Para Iglesias, fascista era el que “justificaba la violencia contra el adversario político” y “normalizaba la mentira a la hora de hacer periodismo”. También apuntó generalidades sobre la democracia y los derechos humanos. Ricardo Moya, conductor del podcast, le preguntó si Nicolás Maduro no encajaba perfectamente en esa definición. Lo que no le preguntó es si el propio Iglesias no encajaba a las mil maravillas con su propia idea de fascista.
Si mandase este señor, media España debería exiliarse. pic.twitter.com/tlQXgt0Ybr
— Rittenhouse renacido (@Rittenreloaded) June 25, 2025
Hay una figura contemporánea que debería darnos escalofríos: es el árbitro. Pablo Iglesias es el árbitro del fascismo; Irene Montero es el árbitro del machismo; Silvia Intxaurrondo es el árbitro de los bulos. Su entusiasmo en arbitrar nos impide preguntarles quién les ha elegido para esa tarea de enjuiciamiento. Son árbitros porque gritan mucho, están muy enfadados y no pasan ni una. Cuando piensas en ellos, queda implícita la certeza de que ellos no pueden ser fascistas, machistas o propagadores de bulos.
Entendemos que un árbitro es alguien que conoce el reglamento y lo aplica con justicia. Pero en nuestro tiempo autodenominarse árbitro supone un malabarismo psicológico por el cual uno se sitúa por encima del reglamento. El árbitro, decidiendo quién es fascista, machista o racista, desliza sutilmente la imposibilidad de serlo él mismo. No suele haber ni una sola prueba de la pureza moral del árbitro, fuera del hecho de pasarse todo el día considerando fascista, mentiroso u homófobo a los demás.
Pablo Iglesias es el árbitro del fascismo; Irene Montero es el árbitro del machismo; Silvia Intxaurrondo es el árbitro de los bulos
Esto es muy interesante, pues el arbitraje moral que ejercen determinadas personas tiene como único resultado efectivo dotarlas de impunidad. Por ello, deberíamos preguntarnos si los árbitros de nuestros días no lo son precisamente para poder cometer todas las tropelías que dicen perseguir sin desmayo.
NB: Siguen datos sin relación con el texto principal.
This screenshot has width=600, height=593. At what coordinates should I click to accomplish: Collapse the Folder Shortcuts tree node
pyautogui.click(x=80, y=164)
El listado de árbitros y linieres pillados en falta en los últimos años es abrumador. Errejón y Monedero eran implacables contra el machismo, así como Yolanda Díaz, que exigía a las empresas la implantación inmediata de protocolos contra el acoso que ni ella misma tenía aún aprobados en su propio partido. Los linieres del progresismo Antonio Maestre y Ana Pardo de Vera utilizaron la palabra “primate” y “gorila” respectivamente al criticar el acoso al que el agitador Bertrand Ndongo (de raza negra) les había sometido. Irene Montero promovió una chapucera ley que puso en la calle anticipadamente a mil violadores. Ábalos se proclamaba feminista, y el PSOE iba a prohibir la prostitución. Cerdán tenía fijado en su perfil de Twitter una defensa del progreso y de la clase trabajadora. Sánchez llegó al poder por una moción de censura contra la corrupción del PP. Silvia Intxaurrondo informó de que un agente de la UCO planeaba ponerle una bomba-lapa al coche del presidente. Bob Pop “abusaba de esos señores todo el rato”, aprovechando que esos señores, clientes de una discoteca, iban drogados.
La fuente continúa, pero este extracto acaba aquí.